Y efectivamente, esto es como preocuparse de que “la abuela fume” y soltarle todo el estado represor encima. Estamos ante un caso de ley desordenada, emanada de unos principios sin base completamente interesados, que traspasa el límite de lo que tiene que ser “educación e información” y de lo que tiene que ser ley.
La ciencia actual considera al THC, sustancia activa del cannabis, una sustancia no adictiva y poco tóxica ya que apenas existen casos de muerte por su consumo. Existen estudios que indican que el cannabis puede agravar o provocar esquizofrenia si se padecía o se tenía propensión a ella, como toda sustancia tiene sus contraindicaciones. Además hay individuos que cuando consumen se quedan atontados o “colocados”. Vale, de acuerdo, exactamente igual que cuando un individuo consume alcohol, volvemos al terreno de la “educación”.
Cuando la ley mete las narices donde no debe, genera una serie de situaciones anormales; genera tráfico ilegal, el estado pierde los impuestos que podría estar ingresando, genera delincuencia de bajo nivel, tener que dedicar recursos policiales a preocuparse por que la “abuela no fume” en vez de dedicarse a paliar la inseguridad ciudadana, que la gente convierta pisos en invernaderos, que las cárceles se llenen de gente por “execrables delitos” como plantar en su casa o vender las hojas de una planta y se pierden todos los beneficios ecológicos/económicos del uso industrial del cáñamo.

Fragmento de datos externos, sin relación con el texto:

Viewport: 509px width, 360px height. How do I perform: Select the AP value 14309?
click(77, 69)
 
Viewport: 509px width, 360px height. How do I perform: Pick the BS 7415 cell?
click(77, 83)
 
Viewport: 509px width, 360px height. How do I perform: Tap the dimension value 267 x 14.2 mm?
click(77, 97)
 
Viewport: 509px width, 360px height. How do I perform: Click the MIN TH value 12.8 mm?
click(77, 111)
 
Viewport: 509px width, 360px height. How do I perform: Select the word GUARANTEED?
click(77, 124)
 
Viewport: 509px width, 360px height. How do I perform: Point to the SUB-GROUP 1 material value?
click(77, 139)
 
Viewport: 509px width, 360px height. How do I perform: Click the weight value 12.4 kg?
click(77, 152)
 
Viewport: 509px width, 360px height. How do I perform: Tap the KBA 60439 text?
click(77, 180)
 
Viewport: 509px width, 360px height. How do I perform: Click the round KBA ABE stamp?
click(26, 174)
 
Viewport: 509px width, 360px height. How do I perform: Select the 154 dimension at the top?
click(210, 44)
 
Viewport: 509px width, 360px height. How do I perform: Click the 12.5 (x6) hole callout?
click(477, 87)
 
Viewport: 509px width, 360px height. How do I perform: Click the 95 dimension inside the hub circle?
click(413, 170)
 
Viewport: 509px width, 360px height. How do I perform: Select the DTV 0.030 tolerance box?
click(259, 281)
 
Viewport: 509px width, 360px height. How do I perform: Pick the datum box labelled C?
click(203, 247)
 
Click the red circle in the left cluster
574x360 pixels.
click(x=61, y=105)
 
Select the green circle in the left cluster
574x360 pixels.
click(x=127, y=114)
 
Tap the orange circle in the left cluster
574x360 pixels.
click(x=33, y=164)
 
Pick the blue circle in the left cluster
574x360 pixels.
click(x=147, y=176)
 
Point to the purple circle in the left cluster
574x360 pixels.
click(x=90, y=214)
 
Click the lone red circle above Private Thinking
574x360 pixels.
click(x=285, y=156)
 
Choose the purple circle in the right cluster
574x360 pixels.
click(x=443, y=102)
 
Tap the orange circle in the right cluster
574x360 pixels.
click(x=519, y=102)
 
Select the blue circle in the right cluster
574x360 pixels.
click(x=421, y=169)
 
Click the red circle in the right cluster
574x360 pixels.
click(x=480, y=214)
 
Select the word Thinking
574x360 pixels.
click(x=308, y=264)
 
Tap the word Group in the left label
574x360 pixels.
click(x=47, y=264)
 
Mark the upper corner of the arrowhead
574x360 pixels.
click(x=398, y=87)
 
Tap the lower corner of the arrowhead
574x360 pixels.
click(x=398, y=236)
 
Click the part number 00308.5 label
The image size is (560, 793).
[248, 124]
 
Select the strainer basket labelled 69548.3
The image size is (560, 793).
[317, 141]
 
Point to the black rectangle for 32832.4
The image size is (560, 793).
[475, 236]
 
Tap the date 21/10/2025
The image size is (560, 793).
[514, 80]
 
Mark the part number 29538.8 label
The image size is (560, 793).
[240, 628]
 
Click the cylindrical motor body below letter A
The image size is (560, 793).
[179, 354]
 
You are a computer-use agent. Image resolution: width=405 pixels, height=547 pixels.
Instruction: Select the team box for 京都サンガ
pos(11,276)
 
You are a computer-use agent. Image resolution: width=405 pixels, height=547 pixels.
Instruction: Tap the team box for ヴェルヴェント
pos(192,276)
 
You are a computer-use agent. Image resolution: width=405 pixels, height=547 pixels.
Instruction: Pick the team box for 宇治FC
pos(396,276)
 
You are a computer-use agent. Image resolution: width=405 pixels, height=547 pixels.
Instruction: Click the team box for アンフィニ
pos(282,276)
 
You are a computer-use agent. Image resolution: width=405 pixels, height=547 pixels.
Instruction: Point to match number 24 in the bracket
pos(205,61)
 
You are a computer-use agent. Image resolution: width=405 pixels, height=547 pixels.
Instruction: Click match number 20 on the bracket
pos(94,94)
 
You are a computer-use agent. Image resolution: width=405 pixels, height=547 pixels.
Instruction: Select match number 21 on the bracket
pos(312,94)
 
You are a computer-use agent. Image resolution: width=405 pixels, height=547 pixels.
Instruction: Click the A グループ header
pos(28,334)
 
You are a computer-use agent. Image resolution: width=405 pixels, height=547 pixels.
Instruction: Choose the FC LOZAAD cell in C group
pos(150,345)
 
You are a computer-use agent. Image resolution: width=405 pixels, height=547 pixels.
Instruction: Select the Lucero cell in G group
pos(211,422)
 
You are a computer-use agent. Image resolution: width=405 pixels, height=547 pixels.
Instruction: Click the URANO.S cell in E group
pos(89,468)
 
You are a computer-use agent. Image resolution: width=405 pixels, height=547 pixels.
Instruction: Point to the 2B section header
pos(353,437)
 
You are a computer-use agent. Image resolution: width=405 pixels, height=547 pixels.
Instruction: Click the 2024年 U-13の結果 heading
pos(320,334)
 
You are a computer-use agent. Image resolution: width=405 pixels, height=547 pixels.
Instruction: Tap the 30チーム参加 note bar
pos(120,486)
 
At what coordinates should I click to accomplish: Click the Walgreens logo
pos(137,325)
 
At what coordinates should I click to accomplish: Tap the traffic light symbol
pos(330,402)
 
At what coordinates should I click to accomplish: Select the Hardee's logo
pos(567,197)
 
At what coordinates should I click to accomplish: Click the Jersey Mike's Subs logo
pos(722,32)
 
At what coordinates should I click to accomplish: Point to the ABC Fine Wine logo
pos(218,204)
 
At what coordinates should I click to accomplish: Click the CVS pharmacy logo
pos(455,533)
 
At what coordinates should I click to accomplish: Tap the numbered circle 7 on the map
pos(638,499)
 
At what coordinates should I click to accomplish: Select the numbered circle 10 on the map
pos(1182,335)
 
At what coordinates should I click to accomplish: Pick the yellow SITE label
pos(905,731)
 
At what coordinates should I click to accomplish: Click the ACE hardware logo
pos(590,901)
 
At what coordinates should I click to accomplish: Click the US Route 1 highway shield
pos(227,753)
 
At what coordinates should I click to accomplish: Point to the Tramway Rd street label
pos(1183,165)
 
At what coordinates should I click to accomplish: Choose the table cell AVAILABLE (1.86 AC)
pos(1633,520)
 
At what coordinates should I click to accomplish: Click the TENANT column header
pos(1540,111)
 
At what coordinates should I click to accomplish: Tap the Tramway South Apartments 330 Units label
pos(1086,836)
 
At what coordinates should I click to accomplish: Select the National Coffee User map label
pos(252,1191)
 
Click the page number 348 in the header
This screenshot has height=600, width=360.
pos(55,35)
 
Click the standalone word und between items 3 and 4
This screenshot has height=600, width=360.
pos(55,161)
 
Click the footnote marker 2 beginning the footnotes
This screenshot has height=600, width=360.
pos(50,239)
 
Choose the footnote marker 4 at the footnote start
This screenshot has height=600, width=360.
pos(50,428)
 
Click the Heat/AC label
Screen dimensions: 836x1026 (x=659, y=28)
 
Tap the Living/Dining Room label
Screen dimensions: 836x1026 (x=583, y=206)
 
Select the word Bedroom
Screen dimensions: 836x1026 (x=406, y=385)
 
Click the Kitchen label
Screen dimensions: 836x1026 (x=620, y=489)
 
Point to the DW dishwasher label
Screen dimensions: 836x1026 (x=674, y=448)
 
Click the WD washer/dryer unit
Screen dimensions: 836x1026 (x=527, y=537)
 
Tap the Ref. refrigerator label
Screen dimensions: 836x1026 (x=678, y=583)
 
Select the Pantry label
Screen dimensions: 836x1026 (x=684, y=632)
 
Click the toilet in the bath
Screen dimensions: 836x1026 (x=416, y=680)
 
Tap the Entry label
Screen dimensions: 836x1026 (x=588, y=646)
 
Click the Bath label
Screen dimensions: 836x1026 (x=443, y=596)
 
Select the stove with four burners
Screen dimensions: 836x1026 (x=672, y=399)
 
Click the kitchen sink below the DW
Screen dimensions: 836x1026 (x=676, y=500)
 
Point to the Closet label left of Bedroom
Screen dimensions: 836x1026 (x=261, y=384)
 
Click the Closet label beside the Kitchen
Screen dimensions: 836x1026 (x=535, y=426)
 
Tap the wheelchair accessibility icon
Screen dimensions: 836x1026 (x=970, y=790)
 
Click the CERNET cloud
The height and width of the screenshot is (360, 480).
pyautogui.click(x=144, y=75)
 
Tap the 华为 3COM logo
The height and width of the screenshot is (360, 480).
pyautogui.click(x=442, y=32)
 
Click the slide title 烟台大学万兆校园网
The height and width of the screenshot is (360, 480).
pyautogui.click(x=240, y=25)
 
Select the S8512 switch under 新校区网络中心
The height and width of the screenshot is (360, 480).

La hipocresía queda aun más latente si tenemos en cuenta que existen otras muchas plantas con efectos psicotrópicos que son perfectamente legales y que crecen en estado salvaje en cualquier paraje local, por ejemplo la belladonna, especie común en toda Europa, al igual que la adormidera, que en contra de lo que se piensa no es de origen asiático. Otras se venden en tiendas, véase setas de todo tipo o la salvia divinorum. A estas podríamos sumar las miles de sustancias legales que se venden en una farmacia con las que uno se podría colocar si quisiera, empezando por el famoso valium, tan adictivo o más que cualquier droga dura.